At the BCCA, the Attorney General of BC argued that it was impossible to isolate the tax alone as an impediment to legal services, given that so many others exist (see 2005 BCCA 631). The Attorney General of Canada argued that the trial judge exceeded the scope of judicial notice by noting that numbers of self-represented litigants has increased, that persons were self-represented because they could not afford legal services, and that many of these litigants were unable to present their case in proper form.
Despite these arguments, the majority of the Court of Appeal relied on tort principles in upholding the decision, noting that it is not necessary for a plaintiff to show that the defendant’s wrong is the sole cause of an injury but need only prove a material contribution. Identifying this as a case where one should exercise “ordinary common sense,” the majority deferred to the trial judges’ finding of fact and proceeded on the presumption that the tax denies and in some cases hinders access to justice in the province of British Columbia.
The BCCA did not take as broad an approach to the principle of access to justice as had been taken at the trial level. Instead, access to justice was interpreted to mean “reasonable and effective access to courts of law and the opportunity to obtain legal services from qualified professionals, that are related to the determination and interpretation of legal rights and obligations by courts of law or other independent tribunals.” Since the principle is clearly engaged by the implementation of the tax, the only issue remaining before the BCCA was whether the right to access to justice, as a component of the principle of the rule of law, could itself provide the basis for invalidating the legislation.
This required lengthy analysis of the jurisprudence interpreting the role and function of the Constitution’s unwritten principles generally and the rule of law in particular. The BCCA pointed to numerous cases where the constitutional principles have been interpreted as possessing the independent power to invalidate legislation and the rule of law as requiring the creation and maintenance of positive laws. The majority quoted from Justice Dickson in BCGEU v British Columbia (Attorney General),  2 SCR 214: “There cannot be a rule of law without access, otherwise the rule of law is replaced by a rule of men and women who decide who shall and who shall not have access to justice.”
While the trial judge had granted a declaration that the Act was ultra vires to the extent that it applied to legal services provided to low income persons, the Court of Appeal varied the declaration considerably. The BCCA granted Mr. Christie a declaration, that to the extent that:
“the Act purports to tax legal services related to the detriment of rights and obligations by courts of law or independent administrative tribunals, it is unconstitutional as offending the principle of access to justice.”
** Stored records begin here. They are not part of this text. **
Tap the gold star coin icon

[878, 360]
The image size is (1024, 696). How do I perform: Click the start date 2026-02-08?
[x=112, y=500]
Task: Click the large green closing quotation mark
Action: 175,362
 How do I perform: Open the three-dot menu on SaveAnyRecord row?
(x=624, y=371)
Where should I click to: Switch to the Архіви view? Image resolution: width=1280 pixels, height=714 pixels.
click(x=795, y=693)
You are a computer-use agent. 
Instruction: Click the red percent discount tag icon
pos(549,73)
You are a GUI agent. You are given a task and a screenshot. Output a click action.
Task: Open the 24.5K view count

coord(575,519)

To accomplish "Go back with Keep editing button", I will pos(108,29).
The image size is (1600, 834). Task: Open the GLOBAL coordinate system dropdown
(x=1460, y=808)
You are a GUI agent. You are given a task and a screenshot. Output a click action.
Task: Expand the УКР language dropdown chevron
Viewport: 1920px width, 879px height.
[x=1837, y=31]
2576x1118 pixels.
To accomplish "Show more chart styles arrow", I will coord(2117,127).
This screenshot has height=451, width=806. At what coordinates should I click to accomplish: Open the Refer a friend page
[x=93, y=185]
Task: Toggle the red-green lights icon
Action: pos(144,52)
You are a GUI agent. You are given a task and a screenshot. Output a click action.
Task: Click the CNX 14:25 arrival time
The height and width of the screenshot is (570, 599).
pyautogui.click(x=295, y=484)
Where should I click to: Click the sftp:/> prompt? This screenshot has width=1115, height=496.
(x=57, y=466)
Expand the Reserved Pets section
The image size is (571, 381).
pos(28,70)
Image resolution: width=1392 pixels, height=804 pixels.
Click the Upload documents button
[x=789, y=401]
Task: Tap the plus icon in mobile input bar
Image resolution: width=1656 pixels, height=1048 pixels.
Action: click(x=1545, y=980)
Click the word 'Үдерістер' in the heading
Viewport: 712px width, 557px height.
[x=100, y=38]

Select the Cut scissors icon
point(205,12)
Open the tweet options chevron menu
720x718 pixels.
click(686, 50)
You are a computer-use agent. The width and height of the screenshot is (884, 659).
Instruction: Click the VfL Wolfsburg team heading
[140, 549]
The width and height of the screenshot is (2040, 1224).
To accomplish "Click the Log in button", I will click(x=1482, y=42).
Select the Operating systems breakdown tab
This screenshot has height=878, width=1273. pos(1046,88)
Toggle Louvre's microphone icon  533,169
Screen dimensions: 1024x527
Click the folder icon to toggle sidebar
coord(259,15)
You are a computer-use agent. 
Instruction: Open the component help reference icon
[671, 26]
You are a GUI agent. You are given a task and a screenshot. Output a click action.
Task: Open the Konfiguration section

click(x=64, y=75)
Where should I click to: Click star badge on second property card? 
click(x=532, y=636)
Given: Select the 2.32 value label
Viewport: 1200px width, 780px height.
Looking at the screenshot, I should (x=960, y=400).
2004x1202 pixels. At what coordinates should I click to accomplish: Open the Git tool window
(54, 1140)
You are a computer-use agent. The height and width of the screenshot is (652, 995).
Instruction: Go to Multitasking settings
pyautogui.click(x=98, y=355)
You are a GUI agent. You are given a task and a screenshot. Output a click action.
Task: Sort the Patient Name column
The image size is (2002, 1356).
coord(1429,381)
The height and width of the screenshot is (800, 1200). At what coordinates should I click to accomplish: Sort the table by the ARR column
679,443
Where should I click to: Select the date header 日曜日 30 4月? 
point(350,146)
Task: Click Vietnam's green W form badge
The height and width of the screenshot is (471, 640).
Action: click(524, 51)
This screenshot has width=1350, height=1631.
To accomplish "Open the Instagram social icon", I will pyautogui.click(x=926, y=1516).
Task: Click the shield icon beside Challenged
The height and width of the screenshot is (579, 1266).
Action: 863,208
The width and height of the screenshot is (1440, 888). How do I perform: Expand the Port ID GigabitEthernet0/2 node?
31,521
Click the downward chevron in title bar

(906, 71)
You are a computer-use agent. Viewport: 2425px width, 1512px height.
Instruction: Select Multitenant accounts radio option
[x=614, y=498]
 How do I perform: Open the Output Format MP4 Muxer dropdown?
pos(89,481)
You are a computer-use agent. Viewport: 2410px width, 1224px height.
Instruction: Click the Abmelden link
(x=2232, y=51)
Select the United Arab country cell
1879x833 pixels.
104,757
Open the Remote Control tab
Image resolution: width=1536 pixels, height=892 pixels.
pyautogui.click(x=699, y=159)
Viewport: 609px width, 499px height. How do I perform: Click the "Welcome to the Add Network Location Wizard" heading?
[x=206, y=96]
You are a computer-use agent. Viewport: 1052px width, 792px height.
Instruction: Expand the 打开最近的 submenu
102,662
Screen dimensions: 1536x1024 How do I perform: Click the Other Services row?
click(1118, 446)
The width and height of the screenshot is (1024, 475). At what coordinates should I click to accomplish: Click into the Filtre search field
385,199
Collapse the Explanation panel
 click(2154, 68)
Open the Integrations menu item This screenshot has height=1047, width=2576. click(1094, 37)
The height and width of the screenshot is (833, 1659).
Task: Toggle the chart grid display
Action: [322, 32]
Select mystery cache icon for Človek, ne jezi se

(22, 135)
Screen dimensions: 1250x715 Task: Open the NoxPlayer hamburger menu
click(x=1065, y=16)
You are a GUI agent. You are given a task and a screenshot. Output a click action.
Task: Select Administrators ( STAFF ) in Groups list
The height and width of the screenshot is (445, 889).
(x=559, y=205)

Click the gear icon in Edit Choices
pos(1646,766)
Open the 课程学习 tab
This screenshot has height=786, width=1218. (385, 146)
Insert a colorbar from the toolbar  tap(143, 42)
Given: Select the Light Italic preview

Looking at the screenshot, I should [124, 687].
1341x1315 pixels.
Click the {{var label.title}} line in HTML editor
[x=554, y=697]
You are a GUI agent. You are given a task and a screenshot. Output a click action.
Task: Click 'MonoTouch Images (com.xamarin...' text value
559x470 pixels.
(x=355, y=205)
While the initial judgment provided an easy means to apply the ruling (using the definition of low income that already exists in legal aid services), the Court of Appeal judgment may have proven more difficult to implement without repealing the tax altogether. It will be interesting to see how the SCC engages the access to justice issues in this case. It may prove to be an important precedent for those who hope to use constitutional principles to challenge the dismal state of legal aid. Depending on how the SCC frames the issue, its holding could also erect significant barriers to this line of argument.